I am having problem storing all the values into the Generic LinkedList, my linkedlist works totally works on a normal user Keyboard input but when I try to store values(strings) from a file, there is something weird happening, it only store the last value of the file.

I have checked my addToList() function but theres nothing wrong with it.

P.s But I am feeling its either I am printing wrong or my reading from the file into the linkedlist is wrong.

Thank you.

 #include<stdio.h> 
#include <stdlib.h>
#include<string.h>
#include "LinkedListItems.h"
#define MAX 10000

int main()
{
    printf("Testing MissileFIle.txt");

    void* secondStr;
    //Had to malloc the thing 
    secondStr = (void*)malloc(1*sizeof(char));
    FILE* missileFile;
    missileFile = fopen("missiles.txt", "r");

    if(missileFile == NULL)
    {
        printf("The file is empty");
    }    

    number_list_t* missileList = calloc(1, sizeof(number_list_t));

    void* input;

    //Have to allocate the input 
    input = malloc(1*sizeof(void*));

    //this is to read the data into the second Str
    while(fgets(secondStr,MAX,missileFile) != NULL)
    {
        //Let just print out first just to test my memory
        printf("%s\n",secondStr);
        //Right now its only reading one string so far which is really weird AFFFFF
        addTolist(missileList,secondStr);

    }

    //Gotta declare another list just to print out the list 
    number_node_t* current = missileList->head; 


    while(current != NULL)
    {
        //There is something wrong with this line
        printf("%s\n",current-> number);
        current = current-> next; 
    }
    fclose(missileFile);



}

OUTPUT: Testing MissileFile.txt

splash

single

V-line

h-line

Single Single Single Single Single Single

typedef struct NumberNode 
{
    //It can store any data type 
    void* number;
    struct NumberNode* next; 
}number_node_t;


//List of Nodes 
typedef struct NumberList 
{
    number_node_t* head; 
    int count; //This is not nesssary but it can be useful for counting how  many variables 

}number_list_t;




       void addTolist(number_list_t* list, void* newNumber)
    {
        //tem[ = newNode]
        number_node_t* newNode = calloc(1,sizeof(number_node_t));
        newNode->number = newNumber; 
        newNode->next = list->head;
        list->head = newNode;
    }

INPUT DATA: single splash single V-Line h-line Single

Upvotes: 0

Views: 235

Answers (3)

user3629249
user3629249

Reputation: 16540

regarding:

while(fgets(secondStr,MAX,missileFile) != NULL)

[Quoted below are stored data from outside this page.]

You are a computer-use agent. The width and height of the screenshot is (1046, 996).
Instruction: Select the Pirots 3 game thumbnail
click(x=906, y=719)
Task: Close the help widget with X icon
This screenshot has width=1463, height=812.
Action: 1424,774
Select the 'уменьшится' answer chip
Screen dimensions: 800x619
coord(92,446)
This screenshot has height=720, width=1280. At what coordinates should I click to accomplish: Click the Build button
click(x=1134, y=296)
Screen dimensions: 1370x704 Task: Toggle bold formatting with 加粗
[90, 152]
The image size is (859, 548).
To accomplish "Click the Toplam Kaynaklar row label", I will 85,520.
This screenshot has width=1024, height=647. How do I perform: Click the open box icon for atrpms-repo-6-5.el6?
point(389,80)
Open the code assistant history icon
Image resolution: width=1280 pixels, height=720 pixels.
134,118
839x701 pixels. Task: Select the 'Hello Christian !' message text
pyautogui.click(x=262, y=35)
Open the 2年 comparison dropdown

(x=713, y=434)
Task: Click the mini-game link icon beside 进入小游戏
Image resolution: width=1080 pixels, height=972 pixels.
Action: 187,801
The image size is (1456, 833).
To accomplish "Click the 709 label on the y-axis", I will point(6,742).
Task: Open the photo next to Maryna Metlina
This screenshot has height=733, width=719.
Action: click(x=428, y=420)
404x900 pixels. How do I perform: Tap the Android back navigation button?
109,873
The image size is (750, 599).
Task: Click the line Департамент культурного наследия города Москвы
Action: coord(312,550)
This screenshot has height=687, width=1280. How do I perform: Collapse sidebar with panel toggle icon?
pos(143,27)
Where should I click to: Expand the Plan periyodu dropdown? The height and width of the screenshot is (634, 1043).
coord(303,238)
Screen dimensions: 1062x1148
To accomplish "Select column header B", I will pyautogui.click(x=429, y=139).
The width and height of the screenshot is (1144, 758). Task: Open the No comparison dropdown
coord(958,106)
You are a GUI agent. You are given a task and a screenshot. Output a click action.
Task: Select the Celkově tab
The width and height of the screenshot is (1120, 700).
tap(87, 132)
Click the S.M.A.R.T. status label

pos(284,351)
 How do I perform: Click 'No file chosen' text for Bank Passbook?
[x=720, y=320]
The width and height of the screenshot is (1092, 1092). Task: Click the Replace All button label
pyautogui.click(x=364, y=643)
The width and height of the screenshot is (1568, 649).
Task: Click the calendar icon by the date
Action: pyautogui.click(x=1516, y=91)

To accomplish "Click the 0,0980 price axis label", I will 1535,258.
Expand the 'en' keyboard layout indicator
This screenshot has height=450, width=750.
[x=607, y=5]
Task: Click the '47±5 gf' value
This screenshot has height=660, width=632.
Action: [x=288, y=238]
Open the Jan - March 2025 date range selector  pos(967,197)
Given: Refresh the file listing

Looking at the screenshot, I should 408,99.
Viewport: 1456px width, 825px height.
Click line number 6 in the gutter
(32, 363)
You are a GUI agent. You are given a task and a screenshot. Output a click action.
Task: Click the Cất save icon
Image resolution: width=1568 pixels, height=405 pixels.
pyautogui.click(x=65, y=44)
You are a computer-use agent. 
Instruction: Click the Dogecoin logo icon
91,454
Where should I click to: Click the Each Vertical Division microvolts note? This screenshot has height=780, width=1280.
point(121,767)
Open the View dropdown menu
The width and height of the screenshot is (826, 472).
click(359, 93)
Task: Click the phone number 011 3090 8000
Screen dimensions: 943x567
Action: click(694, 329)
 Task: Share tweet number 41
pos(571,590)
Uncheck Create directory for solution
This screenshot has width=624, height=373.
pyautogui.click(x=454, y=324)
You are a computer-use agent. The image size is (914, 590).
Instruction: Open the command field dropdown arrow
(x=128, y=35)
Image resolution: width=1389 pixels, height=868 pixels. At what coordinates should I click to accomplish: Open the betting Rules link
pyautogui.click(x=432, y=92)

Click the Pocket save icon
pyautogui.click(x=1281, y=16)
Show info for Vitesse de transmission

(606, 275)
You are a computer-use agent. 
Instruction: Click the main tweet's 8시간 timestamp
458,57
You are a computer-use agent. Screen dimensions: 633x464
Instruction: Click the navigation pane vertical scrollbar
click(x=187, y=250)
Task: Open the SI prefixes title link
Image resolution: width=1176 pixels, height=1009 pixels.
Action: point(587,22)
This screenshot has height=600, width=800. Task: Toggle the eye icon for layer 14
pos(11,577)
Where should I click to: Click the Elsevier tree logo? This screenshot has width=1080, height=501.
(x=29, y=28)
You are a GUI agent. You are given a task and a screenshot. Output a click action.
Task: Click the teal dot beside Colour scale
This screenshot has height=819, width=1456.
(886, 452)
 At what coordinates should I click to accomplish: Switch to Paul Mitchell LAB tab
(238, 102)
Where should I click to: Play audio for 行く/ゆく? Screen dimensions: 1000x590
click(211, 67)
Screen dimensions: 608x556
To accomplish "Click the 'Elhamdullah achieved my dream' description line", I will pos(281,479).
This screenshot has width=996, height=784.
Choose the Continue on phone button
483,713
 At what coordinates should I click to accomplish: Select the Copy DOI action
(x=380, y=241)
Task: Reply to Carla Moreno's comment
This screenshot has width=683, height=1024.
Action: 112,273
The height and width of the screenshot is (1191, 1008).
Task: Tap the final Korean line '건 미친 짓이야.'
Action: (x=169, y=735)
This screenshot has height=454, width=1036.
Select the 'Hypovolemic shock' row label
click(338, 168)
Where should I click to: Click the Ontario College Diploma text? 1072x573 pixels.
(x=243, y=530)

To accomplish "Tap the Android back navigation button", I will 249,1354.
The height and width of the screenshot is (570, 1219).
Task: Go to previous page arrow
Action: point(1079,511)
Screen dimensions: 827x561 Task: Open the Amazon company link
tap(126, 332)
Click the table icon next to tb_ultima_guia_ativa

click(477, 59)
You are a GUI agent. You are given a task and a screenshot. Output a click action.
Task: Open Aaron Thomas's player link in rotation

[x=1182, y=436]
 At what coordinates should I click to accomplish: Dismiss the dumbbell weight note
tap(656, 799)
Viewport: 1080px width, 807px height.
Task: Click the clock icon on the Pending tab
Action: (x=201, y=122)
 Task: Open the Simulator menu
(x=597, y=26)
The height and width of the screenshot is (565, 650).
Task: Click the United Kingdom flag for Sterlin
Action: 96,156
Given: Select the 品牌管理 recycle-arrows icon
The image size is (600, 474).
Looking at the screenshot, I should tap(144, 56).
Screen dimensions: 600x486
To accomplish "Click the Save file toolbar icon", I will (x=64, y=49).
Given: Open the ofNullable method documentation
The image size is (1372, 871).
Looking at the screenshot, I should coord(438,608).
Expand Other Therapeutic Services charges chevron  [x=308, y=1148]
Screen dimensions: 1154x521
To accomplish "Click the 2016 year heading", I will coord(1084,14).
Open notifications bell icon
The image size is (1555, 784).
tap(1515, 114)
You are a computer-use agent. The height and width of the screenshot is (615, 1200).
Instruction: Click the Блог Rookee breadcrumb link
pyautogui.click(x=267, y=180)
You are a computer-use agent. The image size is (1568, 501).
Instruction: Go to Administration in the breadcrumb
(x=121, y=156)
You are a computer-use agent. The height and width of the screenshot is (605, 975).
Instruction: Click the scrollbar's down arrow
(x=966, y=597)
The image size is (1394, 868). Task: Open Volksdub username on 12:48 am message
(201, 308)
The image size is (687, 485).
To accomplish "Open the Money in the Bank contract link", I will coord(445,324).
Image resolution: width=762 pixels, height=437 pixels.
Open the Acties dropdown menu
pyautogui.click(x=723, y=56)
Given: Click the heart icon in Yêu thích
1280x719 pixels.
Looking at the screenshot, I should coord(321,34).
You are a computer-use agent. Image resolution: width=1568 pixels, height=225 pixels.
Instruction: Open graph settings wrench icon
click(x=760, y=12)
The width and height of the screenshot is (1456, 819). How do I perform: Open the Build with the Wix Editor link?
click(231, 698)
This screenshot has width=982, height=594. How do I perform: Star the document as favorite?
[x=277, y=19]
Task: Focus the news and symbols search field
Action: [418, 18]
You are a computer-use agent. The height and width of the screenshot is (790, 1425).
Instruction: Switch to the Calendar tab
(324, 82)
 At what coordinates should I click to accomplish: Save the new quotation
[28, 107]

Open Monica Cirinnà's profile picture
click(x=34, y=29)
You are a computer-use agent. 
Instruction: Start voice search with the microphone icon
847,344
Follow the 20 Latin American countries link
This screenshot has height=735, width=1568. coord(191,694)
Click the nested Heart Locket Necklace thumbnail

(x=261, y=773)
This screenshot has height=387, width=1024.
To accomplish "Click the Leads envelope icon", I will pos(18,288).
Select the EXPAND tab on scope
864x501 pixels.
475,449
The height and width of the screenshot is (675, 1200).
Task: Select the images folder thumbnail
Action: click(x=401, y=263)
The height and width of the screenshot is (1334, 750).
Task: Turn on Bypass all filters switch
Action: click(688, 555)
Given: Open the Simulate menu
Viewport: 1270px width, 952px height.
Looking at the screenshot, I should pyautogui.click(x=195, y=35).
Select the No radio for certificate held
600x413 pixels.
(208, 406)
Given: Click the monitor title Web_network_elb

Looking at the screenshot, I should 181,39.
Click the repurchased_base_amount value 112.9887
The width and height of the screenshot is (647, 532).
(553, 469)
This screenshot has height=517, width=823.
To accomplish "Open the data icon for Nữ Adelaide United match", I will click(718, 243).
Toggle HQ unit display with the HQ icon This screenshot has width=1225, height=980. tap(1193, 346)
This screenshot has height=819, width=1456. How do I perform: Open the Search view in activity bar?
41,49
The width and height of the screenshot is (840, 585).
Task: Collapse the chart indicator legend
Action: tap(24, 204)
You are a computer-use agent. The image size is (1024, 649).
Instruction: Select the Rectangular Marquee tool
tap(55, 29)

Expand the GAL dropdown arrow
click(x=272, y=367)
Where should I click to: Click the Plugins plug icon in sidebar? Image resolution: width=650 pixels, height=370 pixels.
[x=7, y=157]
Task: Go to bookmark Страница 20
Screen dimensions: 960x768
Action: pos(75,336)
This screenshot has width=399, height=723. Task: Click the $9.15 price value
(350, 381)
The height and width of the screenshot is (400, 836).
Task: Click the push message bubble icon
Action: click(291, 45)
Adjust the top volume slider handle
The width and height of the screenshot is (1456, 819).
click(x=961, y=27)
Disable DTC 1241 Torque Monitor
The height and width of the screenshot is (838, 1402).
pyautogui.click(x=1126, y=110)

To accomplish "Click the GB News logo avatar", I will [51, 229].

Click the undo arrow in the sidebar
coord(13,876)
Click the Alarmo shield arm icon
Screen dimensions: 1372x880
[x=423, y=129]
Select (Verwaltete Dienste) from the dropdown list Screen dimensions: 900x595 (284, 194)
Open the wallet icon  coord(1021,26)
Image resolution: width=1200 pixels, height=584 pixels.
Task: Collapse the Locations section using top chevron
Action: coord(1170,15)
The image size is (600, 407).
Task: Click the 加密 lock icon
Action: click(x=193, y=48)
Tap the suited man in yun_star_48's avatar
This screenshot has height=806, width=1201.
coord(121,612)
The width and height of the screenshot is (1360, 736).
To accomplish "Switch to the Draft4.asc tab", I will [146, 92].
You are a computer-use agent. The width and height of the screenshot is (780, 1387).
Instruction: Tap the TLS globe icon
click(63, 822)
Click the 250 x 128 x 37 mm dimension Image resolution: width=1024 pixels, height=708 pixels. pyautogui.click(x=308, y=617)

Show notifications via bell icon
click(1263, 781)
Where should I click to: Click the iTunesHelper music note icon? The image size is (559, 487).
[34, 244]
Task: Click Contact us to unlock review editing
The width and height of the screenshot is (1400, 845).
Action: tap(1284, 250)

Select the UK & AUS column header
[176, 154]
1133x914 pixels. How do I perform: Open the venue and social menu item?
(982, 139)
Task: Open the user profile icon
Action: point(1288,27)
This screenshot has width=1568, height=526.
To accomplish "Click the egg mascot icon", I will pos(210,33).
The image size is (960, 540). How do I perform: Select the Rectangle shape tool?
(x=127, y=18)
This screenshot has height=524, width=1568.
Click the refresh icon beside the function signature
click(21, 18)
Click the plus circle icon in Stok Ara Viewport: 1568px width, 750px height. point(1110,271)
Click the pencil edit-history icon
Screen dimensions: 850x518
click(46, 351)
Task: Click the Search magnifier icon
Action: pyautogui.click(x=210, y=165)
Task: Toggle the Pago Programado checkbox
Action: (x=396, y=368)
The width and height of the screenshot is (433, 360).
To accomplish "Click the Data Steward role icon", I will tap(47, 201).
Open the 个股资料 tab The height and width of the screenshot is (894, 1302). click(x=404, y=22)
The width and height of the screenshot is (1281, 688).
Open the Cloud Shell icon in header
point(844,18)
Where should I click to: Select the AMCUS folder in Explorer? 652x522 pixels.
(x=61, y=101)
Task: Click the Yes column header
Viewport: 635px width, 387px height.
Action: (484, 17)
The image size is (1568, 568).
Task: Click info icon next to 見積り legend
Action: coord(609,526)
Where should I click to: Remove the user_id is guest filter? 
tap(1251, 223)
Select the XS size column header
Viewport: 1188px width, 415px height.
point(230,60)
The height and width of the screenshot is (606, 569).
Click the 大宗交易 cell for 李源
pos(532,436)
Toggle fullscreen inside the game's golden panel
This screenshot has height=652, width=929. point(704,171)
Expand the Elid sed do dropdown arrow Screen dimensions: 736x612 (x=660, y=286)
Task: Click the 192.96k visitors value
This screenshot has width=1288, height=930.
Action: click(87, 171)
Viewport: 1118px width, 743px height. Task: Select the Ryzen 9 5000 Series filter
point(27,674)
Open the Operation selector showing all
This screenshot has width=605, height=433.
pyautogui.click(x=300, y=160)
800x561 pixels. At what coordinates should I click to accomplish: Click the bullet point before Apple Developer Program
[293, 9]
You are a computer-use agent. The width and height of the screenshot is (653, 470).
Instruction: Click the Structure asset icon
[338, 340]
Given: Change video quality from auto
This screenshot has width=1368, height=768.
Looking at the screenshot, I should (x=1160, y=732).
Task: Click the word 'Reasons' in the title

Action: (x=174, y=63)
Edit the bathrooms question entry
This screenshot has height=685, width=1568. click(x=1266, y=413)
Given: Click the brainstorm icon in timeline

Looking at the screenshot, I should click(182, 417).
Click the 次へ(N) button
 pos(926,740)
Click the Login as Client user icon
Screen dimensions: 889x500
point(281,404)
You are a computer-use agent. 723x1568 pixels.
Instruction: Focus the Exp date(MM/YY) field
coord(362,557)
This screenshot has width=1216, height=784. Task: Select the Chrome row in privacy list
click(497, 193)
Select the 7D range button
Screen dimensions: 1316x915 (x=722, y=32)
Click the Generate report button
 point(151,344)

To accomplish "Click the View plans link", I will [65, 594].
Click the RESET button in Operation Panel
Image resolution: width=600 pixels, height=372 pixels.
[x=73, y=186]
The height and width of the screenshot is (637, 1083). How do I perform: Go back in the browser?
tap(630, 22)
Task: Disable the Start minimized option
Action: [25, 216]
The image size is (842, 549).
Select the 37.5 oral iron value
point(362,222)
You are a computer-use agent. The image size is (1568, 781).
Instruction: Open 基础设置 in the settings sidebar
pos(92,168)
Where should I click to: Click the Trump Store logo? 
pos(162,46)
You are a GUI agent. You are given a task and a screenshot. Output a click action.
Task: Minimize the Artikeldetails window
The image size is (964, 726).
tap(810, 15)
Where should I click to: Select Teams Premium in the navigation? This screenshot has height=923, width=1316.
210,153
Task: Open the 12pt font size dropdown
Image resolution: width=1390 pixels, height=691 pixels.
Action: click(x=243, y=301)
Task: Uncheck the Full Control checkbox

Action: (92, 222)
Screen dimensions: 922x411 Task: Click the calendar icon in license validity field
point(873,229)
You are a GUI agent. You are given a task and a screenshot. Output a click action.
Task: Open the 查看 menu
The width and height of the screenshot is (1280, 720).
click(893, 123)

MAX is defined as 10000 but secondStr is defined as pointer to one byte. so when this is executed, a buffer overflow occurs.

This is undefined behavior and probably the root of the problem with reading from a file

Upvotes: 0

chux
chux

Reputation: 153348

At least this issue:

Copy the string

OP's goal includes the need to copy the string from the read buffer to the list, not just copy the buffer pointer.

// void addTolist(number_list_t* list, void* newNumber) {
void addStringTolist(number_list_t* list, const char *s) {
    // number_node_t* newNode = calloc(1,sizeof(number_node_t));
    number_node_t* newNode = calloc(1, sizeof *newNode); // todo: add error check
    size_t sz = strlen(s) + 1;
    newNode->number = malloc(sz);  // todo: add error check
    strpy(newNode->number, s);   
    newNode->next = list->head;
    list->head = newNode;
}

Note: When freeing the list, newNode->number also needs to be free'd.

Upvotes: 0

Desperados
Desperados

Reputation: 434

The way you have implemented this, it cannot work.

The main problem, among many, is related to the void* pointers which cannot be dereferenced. The size of elements should be given, either on creating the list in which case all elements are of the same type, or separately for each individual element. You can check out this question for an example of something that could work.

As far as the buffer thing is concerned, addToList should allocate new memory for each newNumber. What you are currently doing results in all data of the list pointing to a specific space in memory (the one allocated to secondStr). Each time you change the content of that memory space, all elements in the list are affected. This is why you print the same value for all elements and more specifically the last value in your file.

The way you allocate memory is also not really ok, same goes for the way you open your file, there is memory leaking etc. I am not going into details.